**Task instructions:**
Could you transcribe every record below exactly as written, leaving out any pictures?

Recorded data
• • •

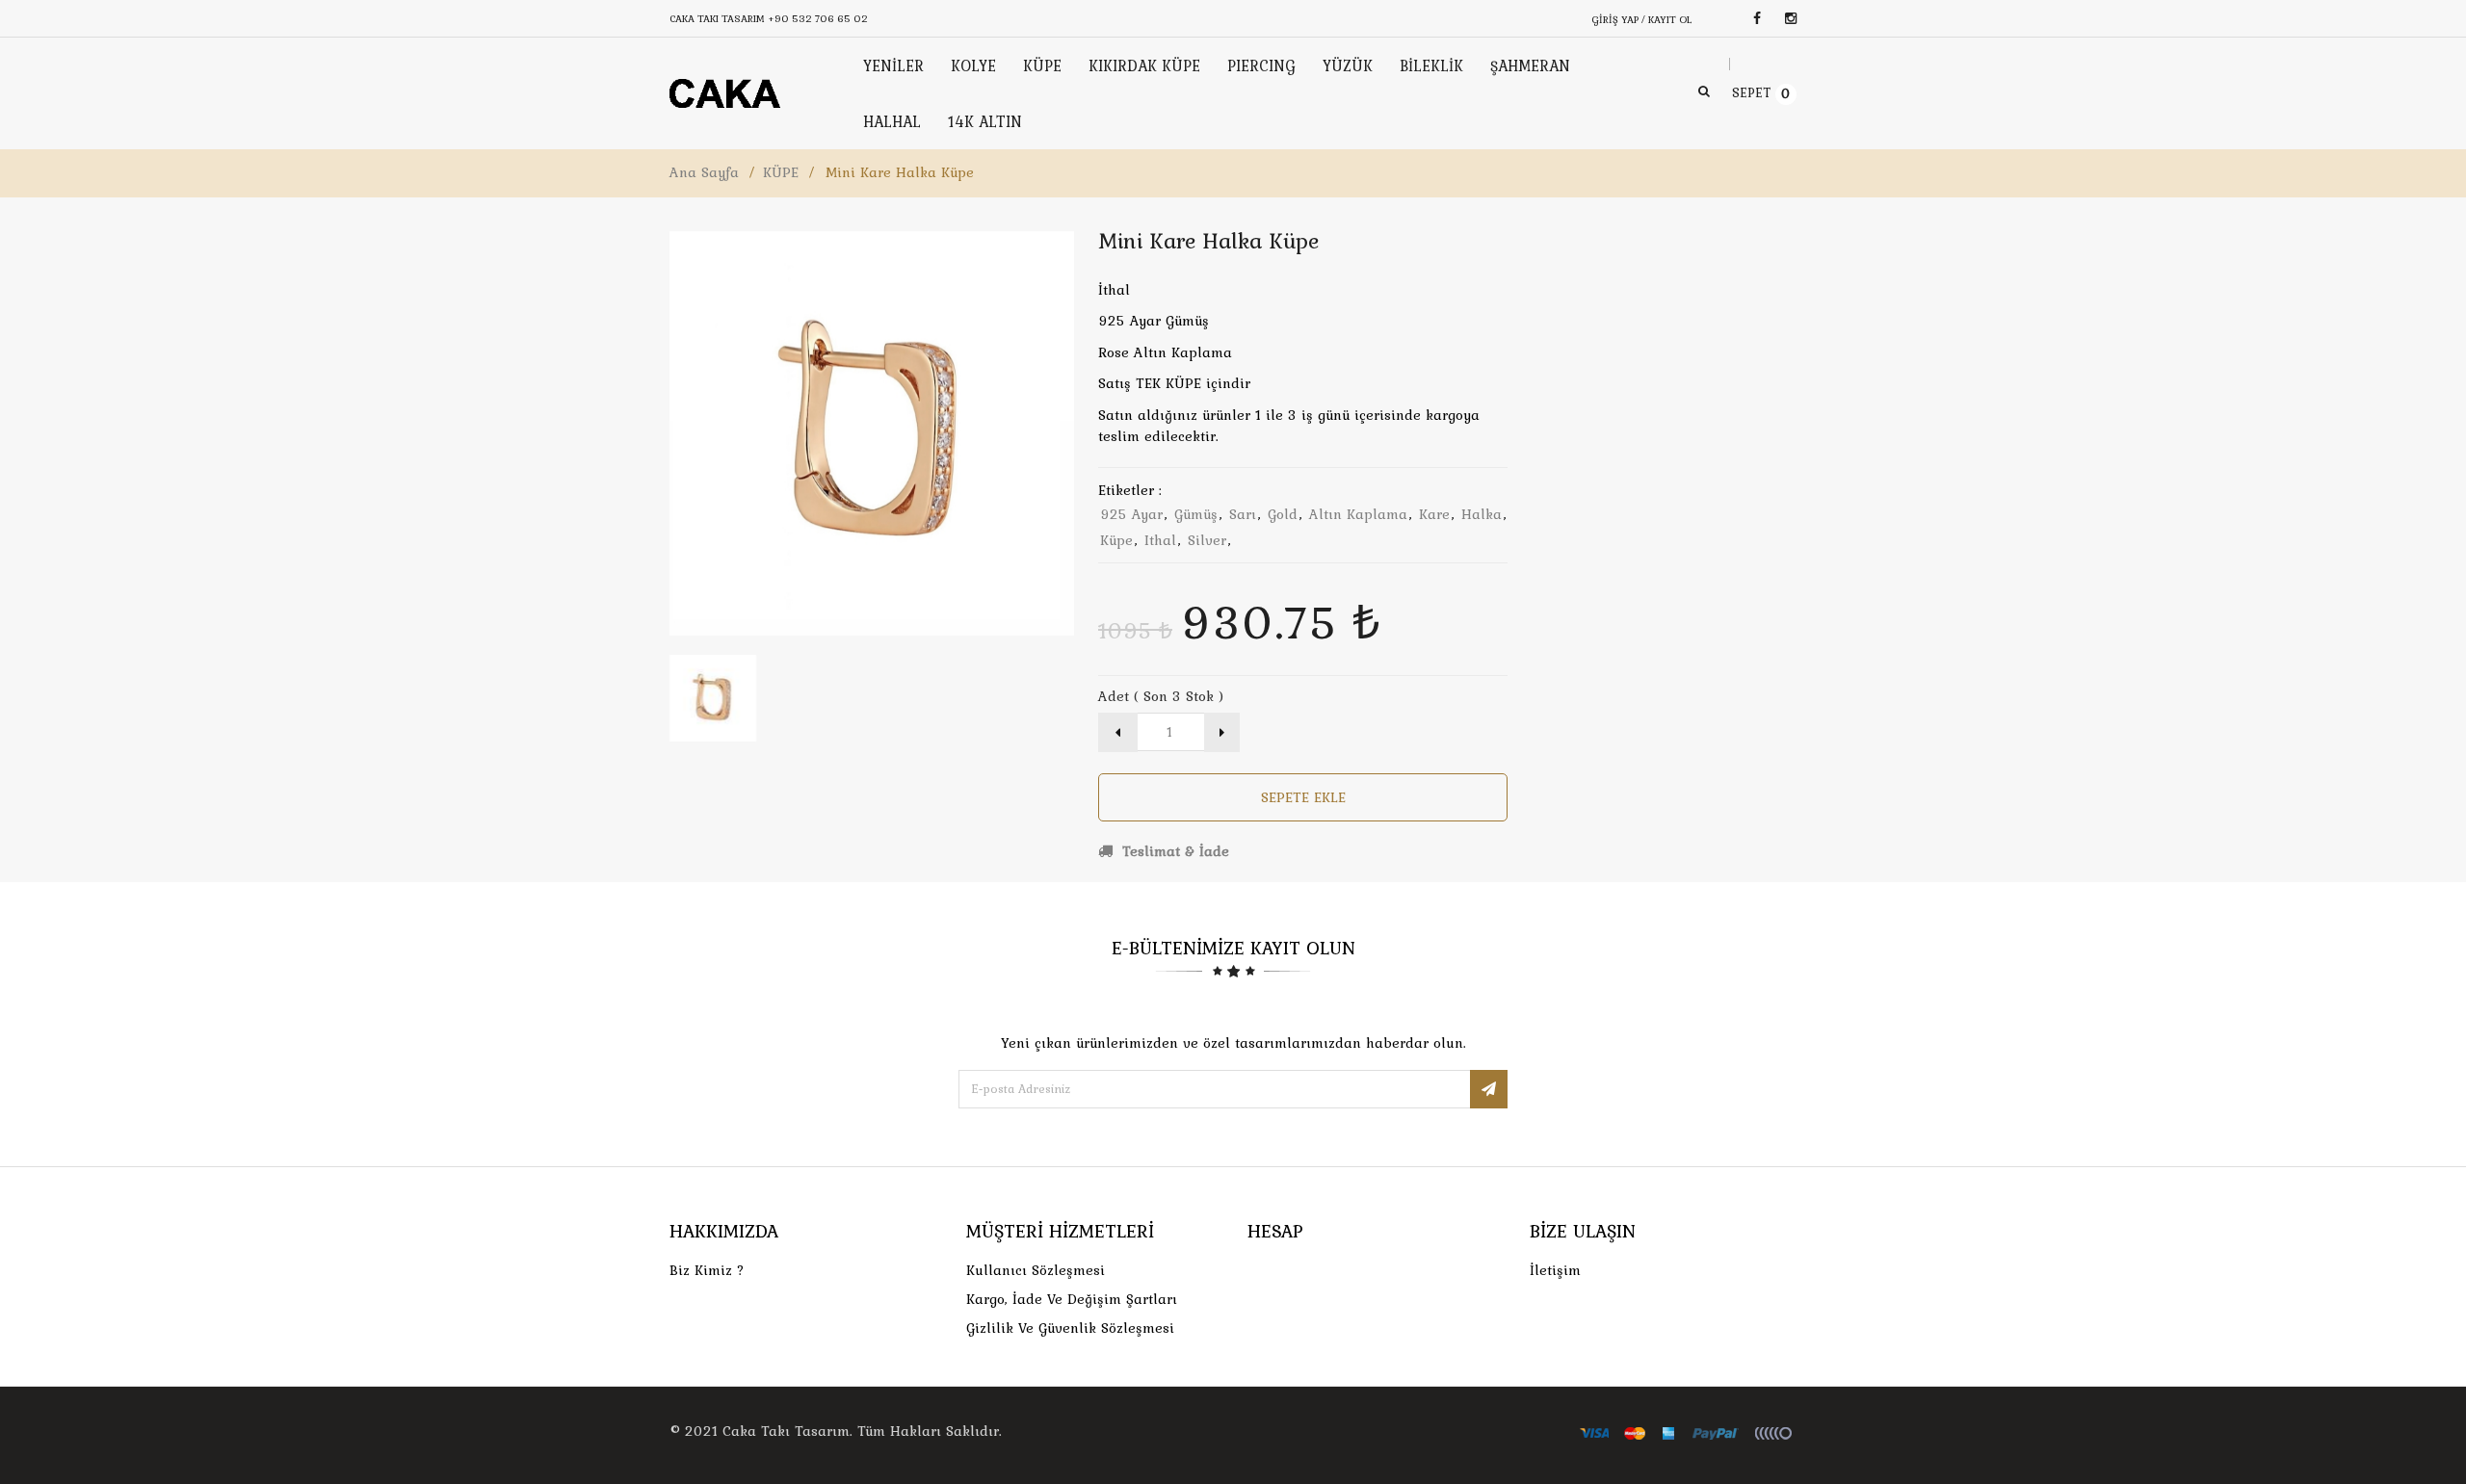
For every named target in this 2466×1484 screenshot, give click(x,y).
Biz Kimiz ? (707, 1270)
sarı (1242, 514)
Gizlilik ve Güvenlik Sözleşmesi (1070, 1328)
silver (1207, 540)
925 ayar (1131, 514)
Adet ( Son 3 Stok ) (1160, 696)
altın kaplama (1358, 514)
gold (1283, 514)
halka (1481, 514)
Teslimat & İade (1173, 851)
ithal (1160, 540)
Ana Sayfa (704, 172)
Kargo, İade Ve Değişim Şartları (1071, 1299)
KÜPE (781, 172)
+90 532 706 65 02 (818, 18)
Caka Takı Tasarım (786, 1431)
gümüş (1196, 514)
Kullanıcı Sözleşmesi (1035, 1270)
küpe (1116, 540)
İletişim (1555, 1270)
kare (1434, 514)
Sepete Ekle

• • •

**Response:**
For every named target in this 2466×1484 screenshot, give click(x,y).
Biz Kimiz ? (707, 1270)
sarı (1242, 514)
Gizlilik ve Güvenlik Sözleşmesi (1070, 1328)
silver (1207, 540)
925 ayar (1131, 514)
Adet ( Son 3 Stok ) (1160, 696)
altın kaplama (1358, 514)
gold (1283, 514)
halka (1481, 514)
Teslimat & İade (1173, 851)
ithal (1160, 540)
Ana Sayfa (704, 172)
Kargo, İade Ve Değişim Şartları (1071, 1299)
KÜPE (781, 172)
+90 532 706 65 02 (818, 18)
Caka Takı Tasarım (786, 1431)
gümüş (1196, 514)
Kullanıcı Sözleşmesi (1035, 1270)
küpe (1116, 540)
İletişim (1555, 1270)
kare (1434, 514)
Sepete Ekle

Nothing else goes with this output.